3. Under the second, habits, past and present, with full and distinct evidence of loyalty to the United States, and trustworthiness for employment in the service.

4. Under the third, candidates for a Second Lieutenancy of Ordnance will be expected to be perfectly familiar with the following subjects, viz:


Arithmetic ; Algebra ; Plane, Descriptive, and Analytical Geometry; Trigonometry; Surveying; Elements of Calculus.

English Studies and Literature. Physical and Political Geography ; English Grammar and Composition ; Outlines of National and Military History.

National and Experimental Philosophy.
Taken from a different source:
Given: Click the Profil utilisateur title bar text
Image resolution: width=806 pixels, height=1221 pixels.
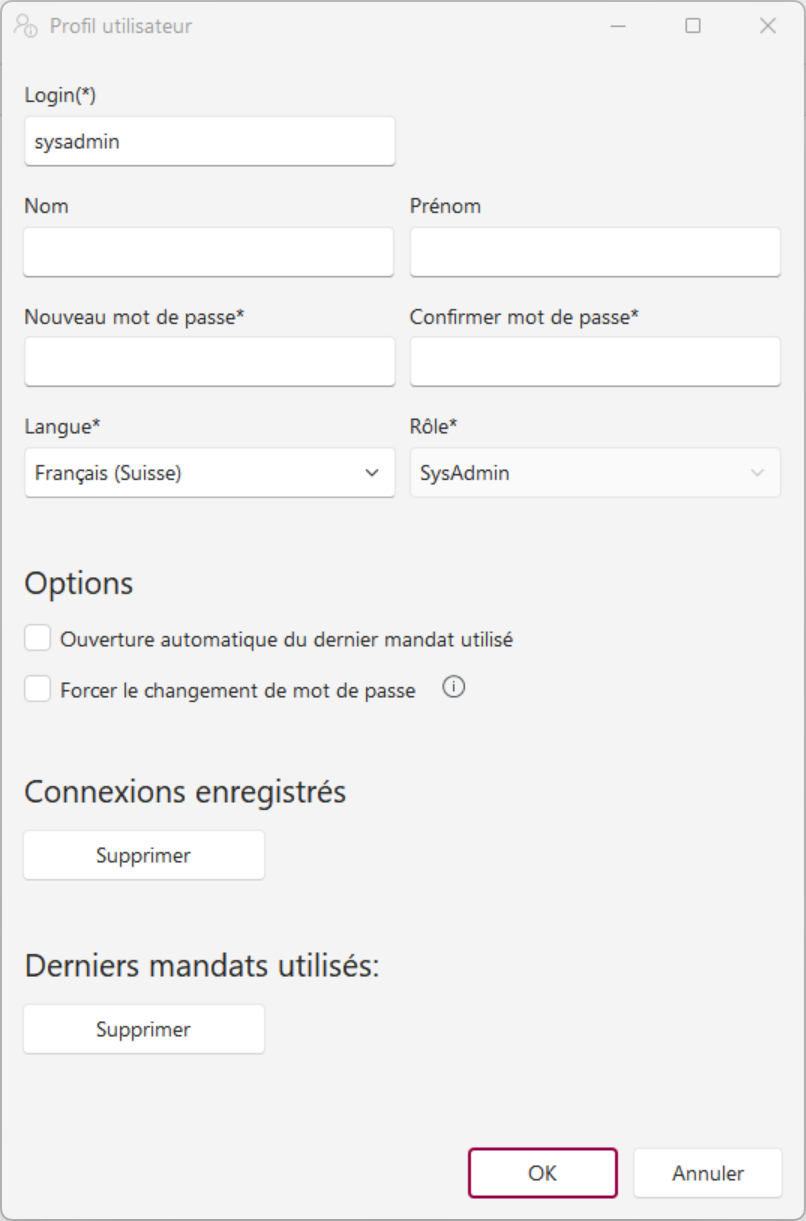Looking at the screenshot, I should 121,26.
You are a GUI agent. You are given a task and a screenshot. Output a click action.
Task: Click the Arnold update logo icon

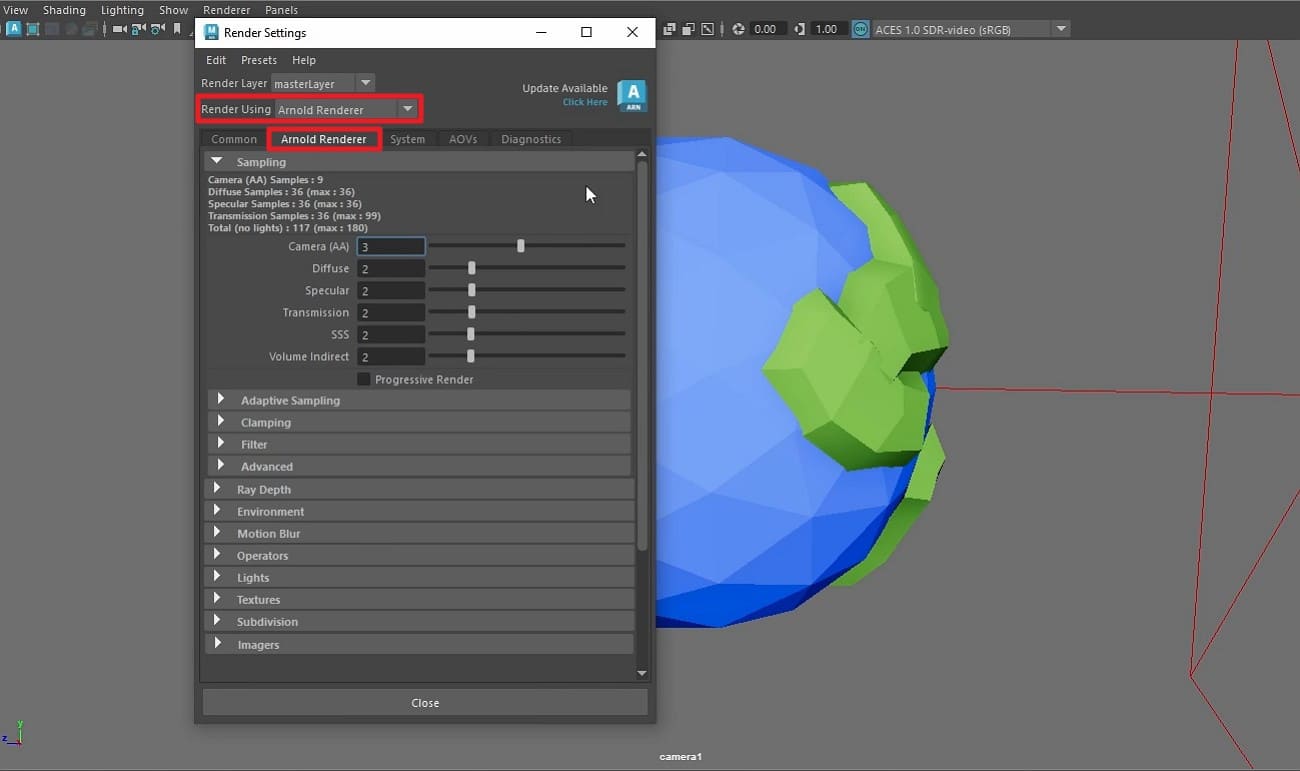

Mechanics, Optics, Astronomy, and Electrics

The Elements of Chemistry.

Linear and Topographical ; use of instruments.

Ordnance and Gunnery.
Principles of Ordnance and Gunnery.

Mineralogy and Geology. The elements of both sciences.

Civil Engineering. Elements of Civil Engineering ; especially those which relate to building materials and strength of materials.

Military Engineering. Elements of Field Fortifications.


The Constitution of the United States ; Rules and Articles of War ; the Law of February 8, 1815, organizing the Ordnance Department.

Tactics. School of the Soldier and Company; of the Squadron and of the Battery.


He must be perfectly conversant with all that is required of a Second Lieutenant of Ordnance, and, in addition thereto, with the following subjects :

Civil and Military Engineering and Architecture. Elements of Permanent Fortification ; theory and practice of the Steam Engine ; general principles of Machines; general principles of Architecture ; familiar knowledge of all woods used in Ordnance constructions.

Chemistry, Mineralogy, and Geology. Familiarity with, and the process of reducing, the ores of all metals which enter into the fabrication of Ordnance stores.

Law, Regulations, and Organization. The General Regulations of the Army and the General Regulations of the Ordnance Department; all laws relating to the Ordnance Department since its organization ; Military Law, and the practice of CourtsMartial ; Kent's Commentaries ; Thackeray's Army Organization and Administration.

Tactics. Infantry, Cavalry, and Artillery Tactics.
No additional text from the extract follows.